The setting, as always with Fortas, was: just right. It was a chartered boat … a little cruise on the Potomac, just the four of them, the two couples. The social understanding, as ever, was effortlessly suggested: there were burdens of government to be shouldered, so that the wives, congenial, made it plain that they were content to sit in the sheltered aft cockpit, sip at a cocktail or two, and watch the evening's television news, or the shoreline, while Abe Fortas and the Director shared a corner of the walnut-stained saloon, nicely air-conditioned, from which the 500-horsepower motors were a mere purr in the background, Washington a passing aesthetic gratification. And so they sat with their highballs, viewing the profile of the Athens of the modern world sliding by serenely at the relaxing 7-knot pace Abe Fortas had specified to the captain. Abe found his memory going back twenty-five years to a ride he had taken at the New York World's Fair. Seated on a moving platform, he had glided past visions of the world of the future. It was so very comfortable, so relaxing, so—right.

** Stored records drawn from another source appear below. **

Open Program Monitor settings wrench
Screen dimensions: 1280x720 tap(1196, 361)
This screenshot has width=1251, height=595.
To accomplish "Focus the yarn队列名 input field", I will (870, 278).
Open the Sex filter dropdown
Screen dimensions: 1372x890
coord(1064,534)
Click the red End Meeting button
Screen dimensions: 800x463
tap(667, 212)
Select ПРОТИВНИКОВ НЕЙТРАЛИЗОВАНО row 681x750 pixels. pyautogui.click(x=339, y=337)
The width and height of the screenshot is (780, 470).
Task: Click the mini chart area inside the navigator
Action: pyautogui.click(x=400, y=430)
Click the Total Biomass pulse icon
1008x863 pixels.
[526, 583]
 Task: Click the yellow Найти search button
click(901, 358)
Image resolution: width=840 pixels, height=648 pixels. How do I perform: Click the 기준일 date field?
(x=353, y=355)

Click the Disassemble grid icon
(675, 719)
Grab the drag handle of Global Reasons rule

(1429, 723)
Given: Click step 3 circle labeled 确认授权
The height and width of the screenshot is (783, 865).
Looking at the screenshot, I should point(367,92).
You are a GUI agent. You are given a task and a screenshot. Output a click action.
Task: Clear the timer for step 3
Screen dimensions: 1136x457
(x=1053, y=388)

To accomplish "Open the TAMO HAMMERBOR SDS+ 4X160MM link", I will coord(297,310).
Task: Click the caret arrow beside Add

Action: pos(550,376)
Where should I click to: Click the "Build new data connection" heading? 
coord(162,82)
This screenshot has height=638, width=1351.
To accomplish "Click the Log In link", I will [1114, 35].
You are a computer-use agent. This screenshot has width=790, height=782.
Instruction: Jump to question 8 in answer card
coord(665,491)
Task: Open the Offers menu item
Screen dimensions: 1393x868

Abe Fortas led the Director on. The news from Vietnam was persistently bad, was it not?

It certainly was.

Just conceivably—conceivably even the Director did not know of this particular event, because, uh, the President had told it to Abe Fortas in
supreme
confidence—but of course that confidence could hardly exclude the Director of the Central Intelligence Agency! Still, just as a
matter of precaution
, please—please!—never let it be known that he now knew about it, if in fact he didn't already know about it.

Know about what? The Director leaned forward just slightly.

“The Canadian overture.”

The Director hesitated. On the one hand he did not in fact know anything about any “Canadian overture.” On the other hand, he did not wish to admit ignorance of something that obviously touched directly on his concerns as Director of the Central Intelligence Agency. He thought for a moment to give an ambiguous answer, but then decided he had better not try that kind of evasion with this … particular … person.

“I don't know about it.”

Ah. Well, Abe Fortas was not entirely surprised, because they both knew the President's habits. He would not be surprised to discover that Mrs. Johnson knew nothing about it or, for that matter, the Chairman of the Joint Chiefs. Ho-ho-ho.

The Director smiled, and then waited.

What it proves, said Abe Fortas, concentrating the features of his face on what he was saying and rubbing his thumb on his highball glass, is
the extent
to which the President is willing to go in dealing with Vietnam.

What had he done?

Well, what he did was send a
personal
emissary—it doesn't matter who that emissary was, does it?—to the Canadian member of the International Control Commission, which, let's face it, is just about the
only
way to get private word to Ho Chi Minh, unless you want to use the Soviet Ambassador, which avenue we do not want to use, obviously—

The Director caught the “we.”

—to put it on the line. If Ho Chi Minh will just cut it out in South Vietnam, if he will simply let the South develop its own democratic system, in its own way—let it loose, in the fashion of South Korea being loose—if Ho Chi Minh would just agree to that, the President would stake
his very office
on his ability to reconstitute the economy of North Vietnam. Abe Fortas used the figure—it was a whisper now—
ten billion dollars
.

The Director said nothing, though he inclined his head, as if to acknowledge that ten billion dollars was a great deal of money.

Abe Fortas leaned back and sipped at his highball.